Remember the story of King Arthur? At the start, he’s a nobody. A poor relation tolerated in a noble family, a lowly squire serving the son, Sir Kay. One day when they are staying in London, Kay forgets to take his sword with him and sends Arthur back to the inn for it. The inn is all closed up, but Arthur sees another sword stuck in a stone and brings that instead.
Kay says “that’s not my sword, where did you get it?”
“I found it stuck in a stone,” replies Arthur. “I hope it’s alright.”
Now everyone is down on their knee to Arthur because, as everyone but he knows, the only person who can pull the sword from the stone is the rightful future king of England. Yet to him, pulling the sword out felt like nothing – he just hoped it would be good enough for Kay.

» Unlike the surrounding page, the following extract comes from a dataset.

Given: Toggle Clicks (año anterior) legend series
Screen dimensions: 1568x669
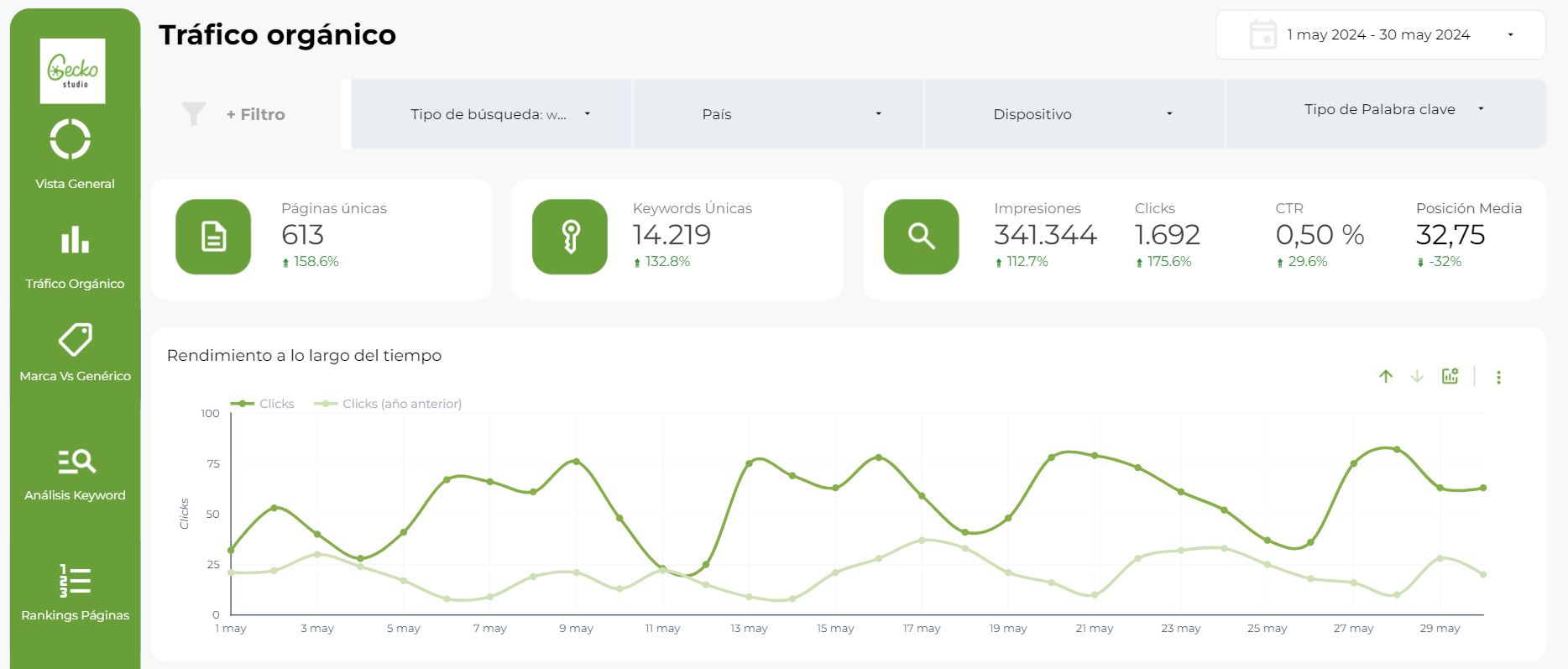Looking at the screenshot, I should [x=389, y=404].
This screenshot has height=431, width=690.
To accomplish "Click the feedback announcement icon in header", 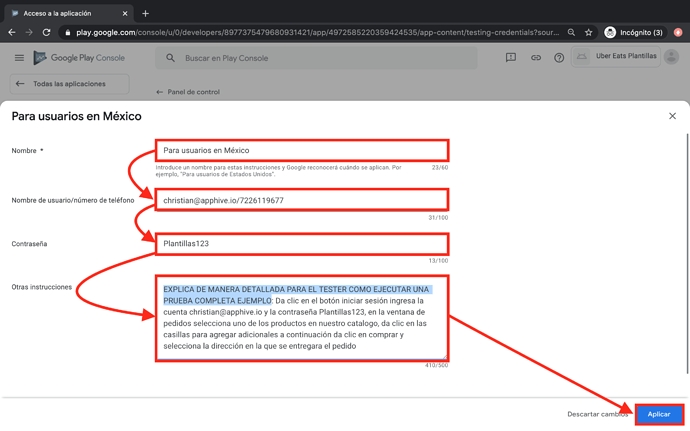I will click(x=511, y=58).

This is often how it is with super powers. I meet many people who can do remarkable things, effortlessly. But it is exactly because they can do them effortlessly that they don’t realise how remarkable they are. With many creative tasks, the better you are at something, the less effort it feels like and the less likely you are to realise that for other people it is very hard, or impossible.
Understanding this apparent contradiction is enormously powerful. There is something you can do, that most people can’t, that can create huge value, with little effort from you. This is the starting point of a very profitable business.
So what is your, or your firm’s, super power? Actually, your chances of answering that question are vanishingly small without some external help. As one of my associates put it brilliantly, “you can’t read the label from inside the bottle.” One of the first things I do with most clients is to help them identify their super powers. From that, many others things flow – better clients, higher fees, less competition. It all starts with understanding your super power.